Option 2 — Slow KDF (bcrypt / Argon2 / PBKDF2)

Use a slow KDF as recommended by OWASP. This adds per-verification latency proportional to the cost factor.

// Example with bcrypt
import bcrypt from 'bcrypt';

// On key creation
const keyHash = await bcrypt.hash(rawKey, 12);

// On key verification
const isValid = await bcrypt.compare(presentedKey, storedHash);

Trade-offs:

  • Strong offline attack resistance regardless of key entropy.
  • Adds meaningful per-request latency (bcrypt at cost 12 ≈ 200–400 ms).
  • Cannot use a simple equality lookup — must iterate candidate keys for a given account.

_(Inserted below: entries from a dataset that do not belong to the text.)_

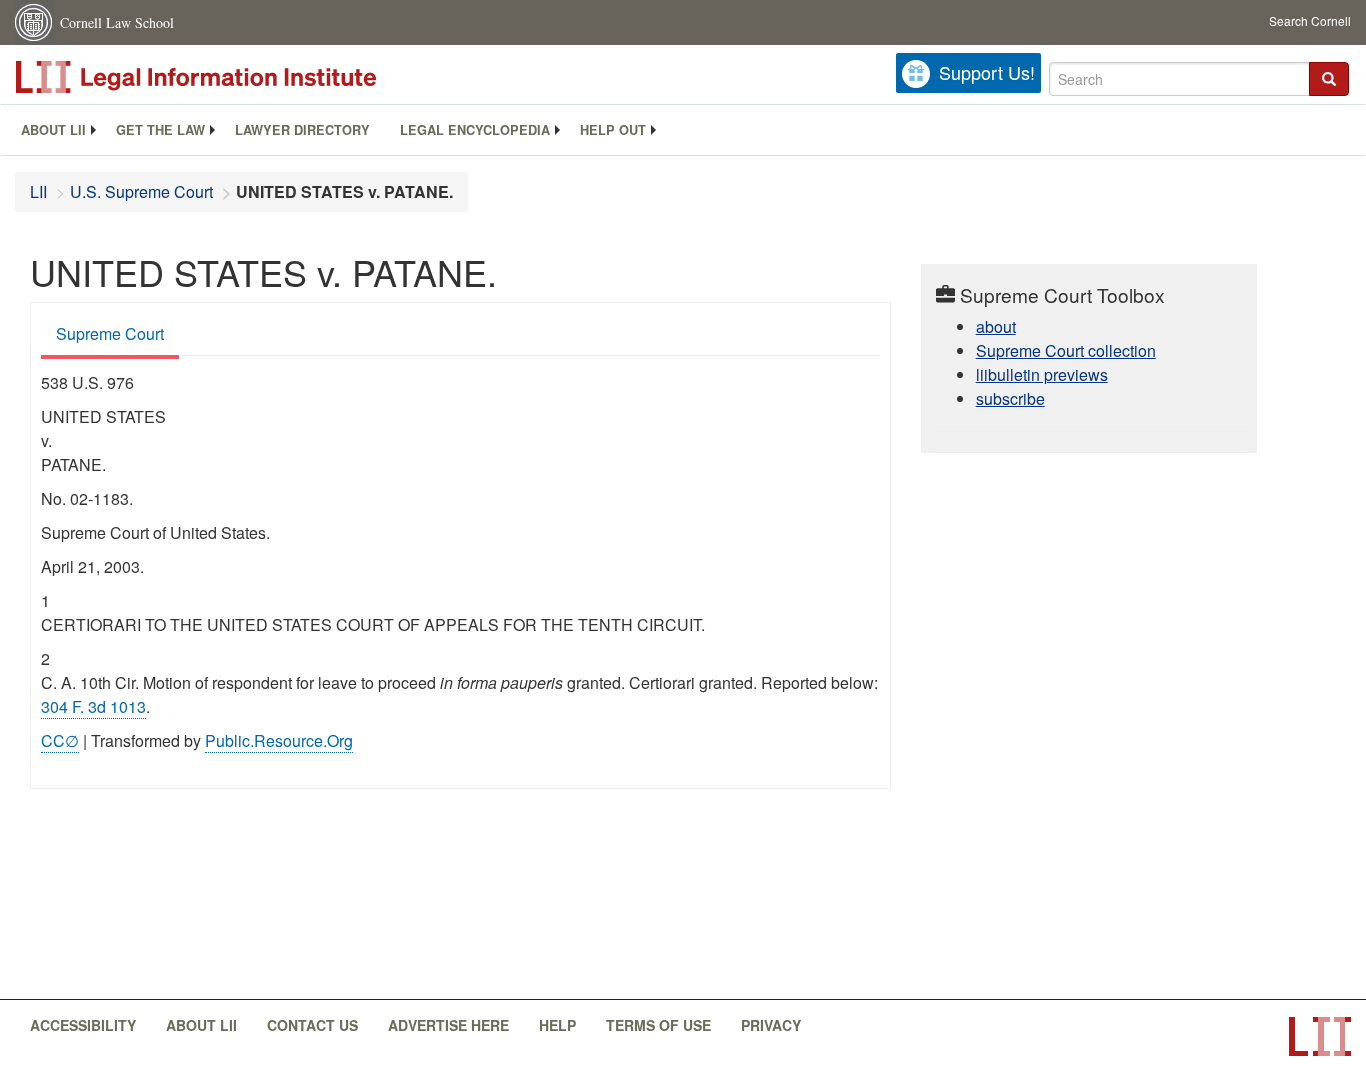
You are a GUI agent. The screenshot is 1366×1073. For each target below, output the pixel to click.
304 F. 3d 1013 (93, 706)
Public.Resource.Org (279, 740)
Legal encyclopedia (475, 130)
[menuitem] (53, 130)
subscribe (1010, 398)
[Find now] (1329, 79)
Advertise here (448, 1025)
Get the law (160, 130)
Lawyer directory (302, 130)
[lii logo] (240, 77)
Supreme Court (110, 333)
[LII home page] (1320, 1036)
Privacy (771, 1025)
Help (557, 1025)
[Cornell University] (35, 22)
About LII (53, 130)
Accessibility (83, 1025)
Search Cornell (1310, 20)
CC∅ (60, 740)
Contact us (312, 1025)
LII (38, 191)
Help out (613, 130)
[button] (1329, 79)
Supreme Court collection (1066, 350)
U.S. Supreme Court (141, 191)
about (996, 326)
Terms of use (658, 1025)
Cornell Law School (117, 22)
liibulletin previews (1042, 374)
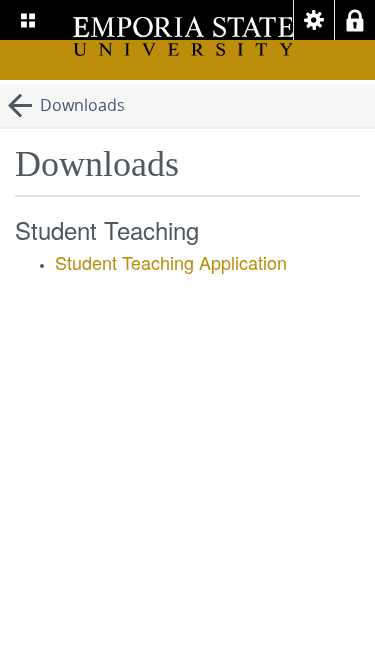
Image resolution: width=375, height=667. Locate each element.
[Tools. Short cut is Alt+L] (314, 20)
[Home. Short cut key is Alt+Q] (184, 37)
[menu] (28, 20)
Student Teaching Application (171, 262)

Add a Key Rotation Endpoint

A rotate admin procedure should atomically create a new key and revoke the old one:

// Proposed rotate endpoint sketch
rotateProcedure: adminProcedure
  .input(z.object({ keyId: z.string() }))
  .mutation(async ({ input, ctx }) => {
    const newRawKey = generateApiKey();          // generate new sk_live_ / sk_test_
    const newHash   = hashApiKey(newRawKey);     // hash with chosen algorithm

    await ctx.db.$transaction([
      ctx.db.apiKey.update({                     // revoke old key
        where:  { id: input.keyId },
        data:   { revokedAt: new Date() },
      }),
      ctx.db.apiKey.create({                     // store new key
        data: { hash: newHash, /* … */ },
      }),
    ]);

    return { key: newRawKey };                   // returned once; never stored
  }),

The old and new key operations must be wrapped in a single database transaction to prevent a gap where neither key is valid.


Environment Variable Required

If the HMAC-SHA256 approach is adopted, the following environment variable must be provisioned:

VariableDescription
API_KEY_HMAC_SECRETA cryptographically random secret (minimum 32 bytes, base64 or hex encoded) used to HMAC API key values before storage. Store in a secrets manager; do not commit to source control.